In 1986, Wally Gonzalez retired as a musician and worked as a shipping company's treasurer for ten years, but decided on re-emerging sporadically starting in 1995. Onwards, Wally and Friends began the rounds of bars in Metro Manila, transforming into the Wally Gonzalez Bandwagon in 2002. His groups were a revolving door for emergent Pinoy Rock talent such as drummers Chris Messer, Vic Mercado, Bea Lao and Wendell Garcia; bassists Dondi Ledesma, Louie Talan and Norman Ferrer; keyboardist Wowie Posadas; vocalists Joonie Centeno and Kat Agarrado; and second guitarists such as Ted Nicholoff, King Pineda and Armand Quimpo.

==Discography==

| Artist | Album | Catalog | Label | Year | Personnel |
| Juan de la Cruz Band | Up In Arms | TSP-5054 | Sunchine | 1971 | Wally Gonzalez (guitar), Rene Sogueco (keyboards), Clifford Ho (bass guitar), Bobot Guerrero (drums), Romy Santos (sax), Sandy Tagarro (vocals) |
| Himig Natin | TSP-5104 | Sunshine | 1973 | Wally Gonzalez (guitar), Mike Hanopol (bass guitar, piano, vocals), Joey Smith (drums, vocals) |
| Maskara | TSP-5127 | Sunshine | 1974 | Wally Gonzalez (guitar, vocals), Mike Hanopol (bass guitar, vocals), Joey Smith (drums, vocals) |
| Super Session | TSP-5152 | Sunshine | 1976 | Wally Gonzalez (guitar), Mike Hanopol (bass guitar, vocals), Nides Aranza-Mendez (drums), Joey Smith (acoustic guitar, vocals) |
| Mike Hanopol | Buhay Musikero | JLP-105 | JEM | 1977 | Mike Hanopol (bass guitar, piano, vocals), Wally Gonzalez (guitar), Edmond Fortuno (drums), Joey Smith (backing vocals) |
| Wally Gonzalez | Tunog Pinoy | BA-5009 | Blackgold | 1977 | Wally Gonzalez (guitar, vocals), Boy de Jesus (bass guitar, vocals), Fernando Balagtas (drums, vocals), Danny Villaroza (keyboards) |
| Juan de la Cruz Band | Live & In Concert | TSP-5249 | Sunshine | 1978 | Wally Gonzalez (guitar), Mike Hanopol (bass guitar, vocals), Joey Smith (drums, vocals) |
| Wally Gonzalez | Wally On The Road | BA-5024 | Blackgold | 1978 | Wally Gonzalez (guitar, vocals), Boy de Jesus (bass guitar, vocals), Fernando Balagtas (drums, vocals) |
| Juan de la Cruz Band | Kahit Anonng Mangyari | BA-5064 | Blackgold | 1980 | Wally Gonzalez (guitar), Mike Hanopol (bass guitar, guitar, vocals), Joey Smith (drums, vocals), Nick Boogie (drums) featuring Lorrie Ilustre, Homer Flores & Mike Hanopol (piano), Chito Ilagan & Danny Bornilla (bass guitar), Edmond Fortuno (drums) |

==Juan Dela Cruz Band reunion==
Spurred by a slew of bar gigs featuring Wally Gonzalez and Pepe Smith performing together as a duo in the early 2000s, the Juan de la Cruz Band were engaged for a reunion concert on June 11, 2005 at the Philippine World Trade Center in Pasay City.

Work instructions
1: In the Wally Gonzalez text, what name did Wally and Friends take in 2002?
2: Extract everything in the Wally Gonzalez text from "In 1986, Wally" down to "and Armand Quimpo.".
The data below come from a separate source and are unrelated to the Wally Gonzalez text.

Given data

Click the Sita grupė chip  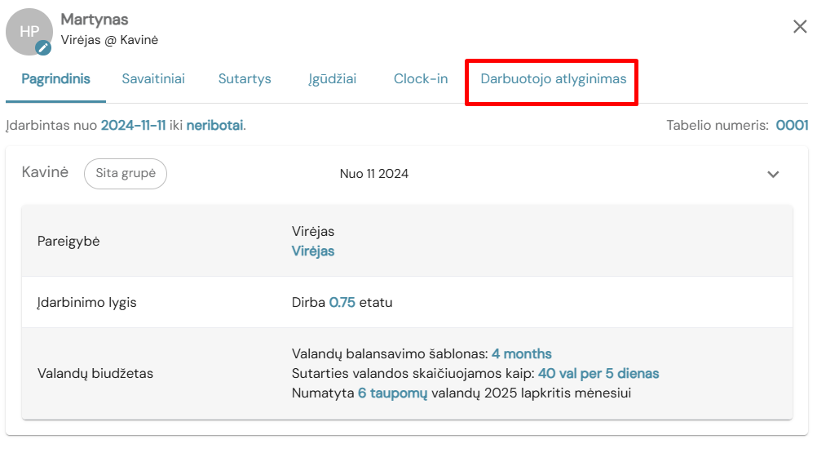tap(126, 174)
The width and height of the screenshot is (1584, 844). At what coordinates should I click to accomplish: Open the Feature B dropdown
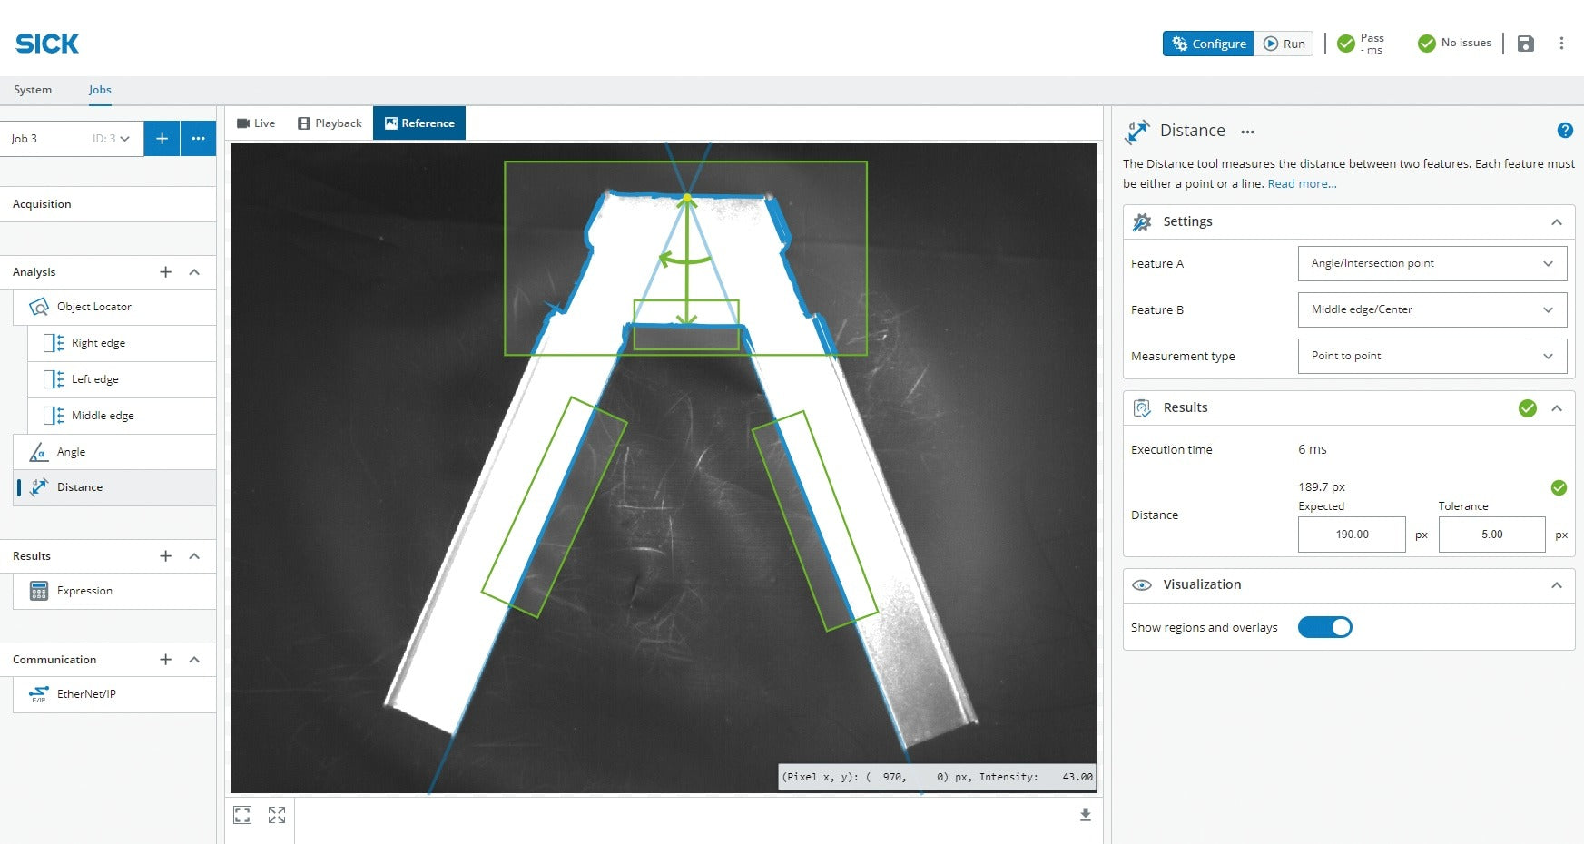pos(1432,309)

Exercise results
1: The Wally Gonzalez Bandwagon

2:
In 1986, Wally Gonzalez retired as a musician and worked as a shipping company's treasurer for ten years, but decided on re-emerging sporadically starting in 1995. Onwards, Wally and Friends began the rounds of bars in Metro Manila, transforming into the Wally Gonzalez Bandwagon in 2002. His groups were a revolving door for emergent Pinoy Rock talent such as drummers Chris Messer, Vic Mercado, Bea Lao and Wendell Garcia; bassists Dondi Ledesma, Louie Talan and Norman Ferrer; keyboardist Wowie Posadas; vocalists Joonie Centeno and Kat Agarrado; and second guitarists such as Ted Nicholoff, King Pineda and Armand Quimpo.